Written request ->
Convert every line of the entries below into a Markdown table with a Row column for the line's sequence number and a Line column for its text. Leave out blank lines.

Task inputs ->

== == ==

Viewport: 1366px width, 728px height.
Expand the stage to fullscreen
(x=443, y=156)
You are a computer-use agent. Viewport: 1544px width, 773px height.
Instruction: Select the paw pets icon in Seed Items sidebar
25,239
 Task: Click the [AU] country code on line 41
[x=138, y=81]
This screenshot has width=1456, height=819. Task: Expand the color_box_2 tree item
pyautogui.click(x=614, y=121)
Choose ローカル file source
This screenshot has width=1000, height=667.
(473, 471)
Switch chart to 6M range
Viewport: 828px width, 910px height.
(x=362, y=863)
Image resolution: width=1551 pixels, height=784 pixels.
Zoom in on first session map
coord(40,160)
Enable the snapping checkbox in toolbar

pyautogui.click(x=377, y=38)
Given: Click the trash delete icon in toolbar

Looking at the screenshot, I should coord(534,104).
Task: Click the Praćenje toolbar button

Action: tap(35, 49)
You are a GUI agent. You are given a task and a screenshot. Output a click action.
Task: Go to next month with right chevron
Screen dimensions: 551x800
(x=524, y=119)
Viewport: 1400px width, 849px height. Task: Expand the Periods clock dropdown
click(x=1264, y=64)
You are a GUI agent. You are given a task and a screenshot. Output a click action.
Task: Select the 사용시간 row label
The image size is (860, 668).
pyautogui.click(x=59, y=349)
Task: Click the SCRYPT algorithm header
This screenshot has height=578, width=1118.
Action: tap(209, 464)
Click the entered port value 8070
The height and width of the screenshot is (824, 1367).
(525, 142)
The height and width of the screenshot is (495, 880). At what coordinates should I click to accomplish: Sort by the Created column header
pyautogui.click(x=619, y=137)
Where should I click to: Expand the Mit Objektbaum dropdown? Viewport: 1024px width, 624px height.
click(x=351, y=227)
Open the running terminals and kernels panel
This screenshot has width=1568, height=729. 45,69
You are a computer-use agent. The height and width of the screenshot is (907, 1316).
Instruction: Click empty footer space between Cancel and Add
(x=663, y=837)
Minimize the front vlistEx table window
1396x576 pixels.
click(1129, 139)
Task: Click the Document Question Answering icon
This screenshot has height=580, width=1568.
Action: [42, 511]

== == ==

Reply to the exercise ->
| Row | Line |
|---|---|
| 1 | Viewport: 1366px width, 728px height. |
| 2 | Expand the stage to fullscreen |
| 3 | (x=443, y=156) |
| 4 | You are a computer-use agent. Viewport: 1544px width, 773px height. |
| 5 | Instruction: Select the paw pets icon in Seed Items sidebar |
| 6 | 25,239 |
| 7 |  Task: Click the [AU] country code on line 41 |
| 8 | [x=138, y=81] |
| 9 | This screenshot has width=1456, height=819. Task: Expand the color_box_2 tree item |
| 10 | pyautogui.click(x=614, y=121) |
| 11 | Choose ローカル file source |
| 12 | This screenshot has width=1000, height=667. |
| 13 | (473, 471) |
| 14 | Switch chart to 6M range |
| 15 | Viewport: 828px width, 910px height. |
| 16 | (x=362, y=863) |
| 17 | Image resolution: width=1551 pixels, height=784 pixels. |
| 18 | Zoom in on first session map |
| 19 | coord(40,160) |
| 20 | Enable the snapping checkbox in toolbar |
| 21 | pyautogui.click(x=377, y=38) |
| 22 | Given: Click the trash delete icon in toolbar |
| 23 | Looking at the screenshot, I should coord(534,104). |
| 24 | Task: Click the Praćenje toolbar button |
| 25 | Action: tap(35, 49) |
| 26 | You are a GUI agent. You are given a task and a screenshot. Output a click action. |
| 27 | Task: Go to next month with right chevron |
| 28 | Screen dimensions: 551x800 |
| 29 | (x=524, y=119) |
| 30 | Viewport: 1400px width, 849px height. Task: Expand the Periods clock dropdown |
| 31 | click(x=1264, y=64) |
| 32 | You are a GUI agent. You are given a task and a screenshot. Output a click action. |
| 33 | Task: Select the 사용시간 row label |
| 34 | The image size is (860, 668). |
| 35 | pyautogui.click(x=59, y=349) |
| 36 | Task: Click the SCRYPT algorithm header |
| 37 | This screenshot has height=578, width=1118. |
| 38 | Action: tap(209, 464) |
| 39 | Click the entered port value 8070 |
| 40 | The height and width of the screenshot is (824, 1367). |
| 41 | (525, 142) |
| 42 | The height and width of the screenshot is (495, 880). At what coordinates should I click to accomplish: Sort by the Created column header |
| 43 | pyautogui.click(x=619, y=137) |
| 44 | Where should I click to: Expand the Mit Objektbaum dropdown? Viewport: 1024px width, 624px height. |
| 45 | click(x=351, y=227) |
| 46 | Open the running terminals and kernels panel |
| 47 | This screenshot has width=1568, height=729. 45,69 |
| 48 | You are a computer-use agent. The height and width of the screenshot is (907, 1316). |
| 49 | Instruction: Click empty footer space between Cancel and Add |
| 50 | (x=663, y=837) |
| 51 | Minimize the front vlistEx table window |
| 52 | 1396x576 pixels. |
| 53 | click(1129, 139) |
| 54 | Task: Click the Document Question Answering icon |
| 55 | This screenshot has height=580, width=1568. |
| 56 | Action: [42, 511] |